Microsoft has reversed its position on Edge's password handling after initially defending the practice as intentional design. The browser previously decrypted and loaded all saved passwords into process memory as plaintext at startup, keeping them resident for the entire session whether used or not. Security researchers identified this behavior as unique among Chromium-based browsers and significantly easier to exploit than Chrome's approach, which makes extracting saved passwords from memory considerably harder.
Microsoft Edge Security Lead Gareth Evans announced the company now views this as a defense-in-depth issue requiring correction. The previous design meant any attacker with administrative access to a compromised device could harvest all stored credentials by simply reading process memory. While Microsoft initially stated this behavior was by design, the company has now committed to aligning Edge with industry standards and its own secure-by-design messaging.

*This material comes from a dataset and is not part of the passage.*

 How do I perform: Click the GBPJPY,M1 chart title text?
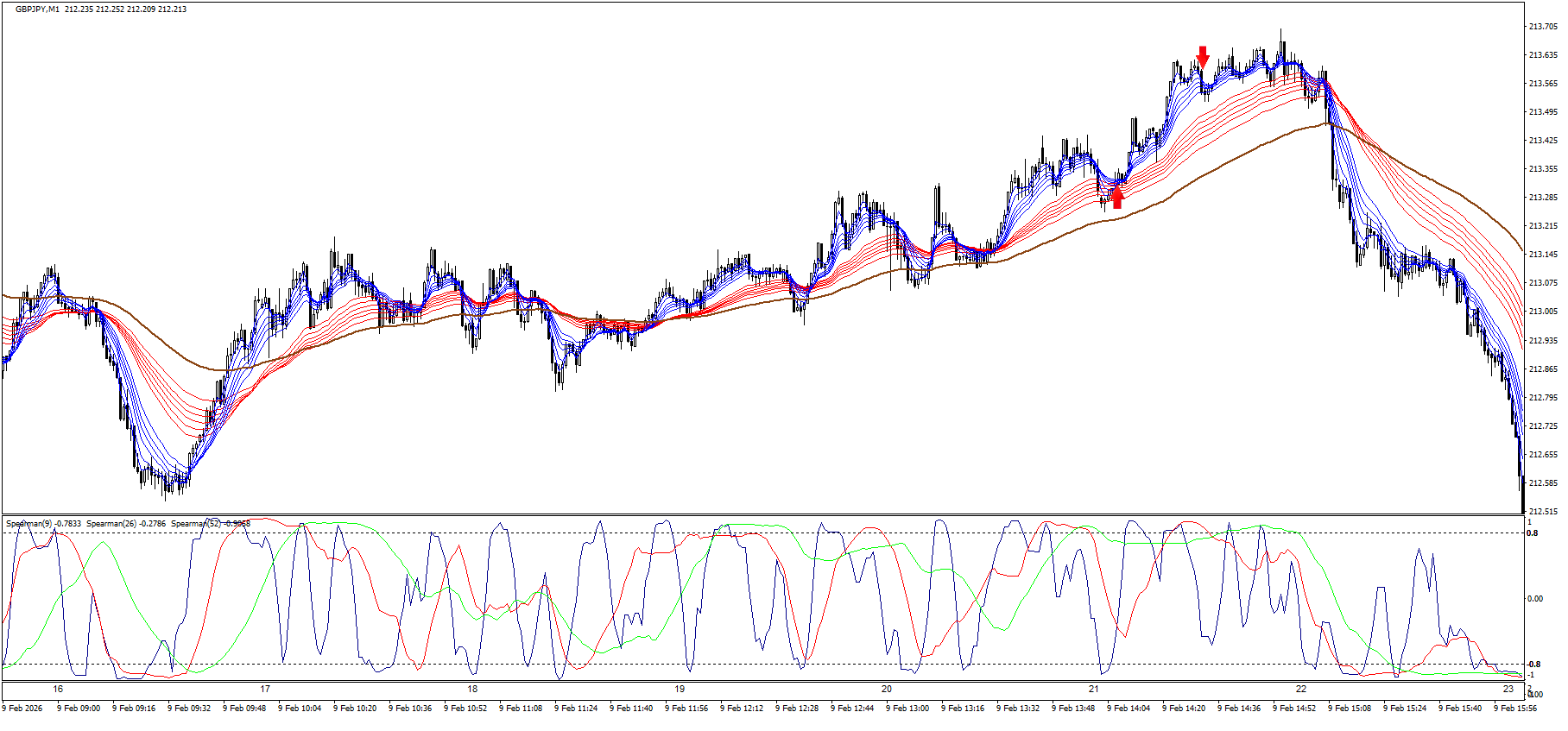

The technical change modifies when and how Edge decrypts saved passwords. Instead of loading the entire password store into memory at browser launch, Edge will now decrypt credentials only when actively needed for autofill operations or password management tasks. This substantially reduces the window of exposure and the volume of plaintext credentials available in memory at any given time, making bulk credential theft more difficult even when attackers have elevated system privileges.
The update is already available in Edge Canary, the experimental preview channel, and Microsoft has prioritized rollout across all supported channels. Users running build 148 or newer across Stable, Beta, Dev, Canary, and Extended Stable channels will receive the improved password handling. The change brings Edge in line with other Chromium-based browsers rather than representing a novel security advancement.
Security experts recommend users understand that browser password managers prioritize convenience over maximum security. Organizations and individuals should enable multi-factor authentication wherever possible to mitigate risks from password compromise. Users should avoid storing highly sensitive information such as credit card details or medical records in browser password managers, and consider disabling autofill to maintain control over when credentials are entered. While this Edge update improves baseline security, browser-based password storage remains a calculated tradeoff between usability and protection.